--- What is required ---
Would you restate, exactly as they appear, the lines from the one containing "This screenshot has width=604, height=488." through the end of the data below?

--- Collected data ---

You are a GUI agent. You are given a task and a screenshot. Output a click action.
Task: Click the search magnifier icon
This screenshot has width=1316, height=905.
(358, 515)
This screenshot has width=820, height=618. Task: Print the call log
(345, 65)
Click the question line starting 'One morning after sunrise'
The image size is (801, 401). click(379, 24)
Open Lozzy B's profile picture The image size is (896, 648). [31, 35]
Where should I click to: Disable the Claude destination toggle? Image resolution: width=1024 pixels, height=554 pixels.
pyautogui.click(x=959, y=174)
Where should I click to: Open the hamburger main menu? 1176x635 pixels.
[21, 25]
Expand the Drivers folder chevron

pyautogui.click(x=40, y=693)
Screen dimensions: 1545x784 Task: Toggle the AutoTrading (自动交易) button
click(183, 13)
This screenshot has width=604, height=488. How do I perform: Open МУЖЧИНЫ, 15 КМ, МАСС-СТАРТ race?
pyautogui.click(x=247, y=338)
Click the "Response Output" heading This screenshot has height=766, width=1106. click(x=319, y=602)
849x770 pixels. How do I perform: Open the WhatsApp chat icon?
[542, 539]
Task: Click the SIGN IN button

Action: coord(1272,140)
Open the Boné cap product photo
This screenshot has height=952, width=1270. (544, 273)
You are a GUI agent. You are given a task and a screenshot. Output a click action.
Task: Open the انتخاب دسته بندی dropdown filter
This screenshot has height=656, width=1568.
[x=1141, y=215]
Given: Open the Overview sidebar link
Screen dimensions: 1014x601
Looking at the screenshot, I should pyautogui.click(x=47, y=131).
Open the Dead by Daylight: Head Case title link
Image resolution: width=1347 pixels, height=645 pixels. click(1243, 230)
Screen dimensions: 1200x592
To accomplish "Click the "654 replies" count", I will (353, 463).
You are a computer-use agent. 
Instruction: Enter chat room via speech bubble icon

--- Result ---
This screenshot has width=604, height=488. How do I perform: Open МУЖЧИНЫ, 15 КМ, МАСС-СТАРТ race?
pyautogui.click(x=247, y=338)
Click the "Response Output" heading This screenshot has height=766, width=1106. click(x=319, y=602)
849x770 pixels. How do I perform: Open the WhatsApp chat icon?
[542, 539]
Task: Click the SIGN IN button

Action: coord(1272,140)
Open the Boné cap product photo
This screenshot has height=952, width=1270. (544, 273)
You are a GUI agent. You are given a task and a screenshot. Output a click action.
Task: Open the انتخاب دسته بندی dropdown filter
This screenshot has height=656, width=1568.
[x=1141, y=215]
Given: Open the Overview sidebar link
Screen dimensions: 1014x601
Looking at the screenshot, I should pyautogui.click(x=47, y=131).
Open the Dead by Daylight: Head Case title link
Image resolution: width=1347 pixels, height=645 pixels. click(1243, 230)
Screen dimensions: 1200x592
To accomplish "Click the "654 replies" count", I will (353, 463).
You are a computer-use agent. 
Instruction: Enter chat room via speech bubble icon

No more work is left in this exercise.